Jeff Laster remembers lying on a bench in Fort Worth's Wedgewood Baptist Church that night. A bullet had pierced his stomach and left a hole in his shirt, but he didn't see any blood. Surely he was fine, he thought. But he felt weak. He wiggled his toes to see if he was still alive. A warm sensation started to envelop his body starting at the crown of his head. Then a sense of weightlessness and peace took away the pain.
“You are not going to die,” Jeff heard someone or something say to him.
Minutes before, a man wearing a baggy windbreaker, reflective sunglasses and a cigarette dangling from his lips walked into the church's south entrance. It was a warm Wednesday evening in September 1999, just months after the Columbine shooting in Colorado. Jeff met the man at the door to tell him he couldn't smoke inside the building. In what felt like slow motion, Jeff watched the mysterious man pull a 9 mm pistol out of his coat two feet away from him and squeeze the trigger. He shot Jeff in the abdomen and left arm. The gunman turned around and shot Jeff's best friend.
The church was full of youth and adults that night because there was a rally and choir practice. A teenage boy approached the madman filming what he thought was a dramatic skit.
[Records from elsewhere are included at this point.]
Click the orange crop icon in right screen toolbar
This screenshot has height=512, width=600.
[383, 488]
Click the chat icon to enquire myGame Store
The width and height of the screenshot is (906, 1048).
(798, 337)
The gunman shot and killed him. After the news of Columbine, nobody thought something like that could happen again, especially in their hometown of Fort Worth. So people casually walked out of the church in what they thought was a distasteful joke.
Seven people died that night including Jeff's best friend. Seven more were seriously injured — Jeff was one of them.
“The bullet went through my kidney, liver, pancreas and small intestines…the doctor said it was like a high-speed car hitting ice. It went everywhere,” Jeff said.
He lost 50 percent of his blood internally. He overheard the paramedics working on him. One said they were waiting for CareFlite. Another barked back and said there is no time; he will die before they get him to the hospital. But Jeff knew this wasn't true. He would be OK.
“There are a lot of times in your life that God tells you to do something, and it is up to you to do it, and you have to accept what he tells you. Clear as anything in my life, God said, ‘You're not going to die.' He didn't say what was going to happen next — lifelong health issues, the stay in the hospital for a long time and surgery,” Jeff said.
Jeff said he doesn't live in fear. Since his intestines were permanently damaged, he can't eat some things, but he said that keeps him from eating junk he shouldn't anyway. The surgeon who repaired all of Jeff's organs decided it was too risky to remove the bullet, so Jeff still lives with it in his back. He doesn't mind; he's happy to be alive. He still works at the church where he almost died 16 years earlier.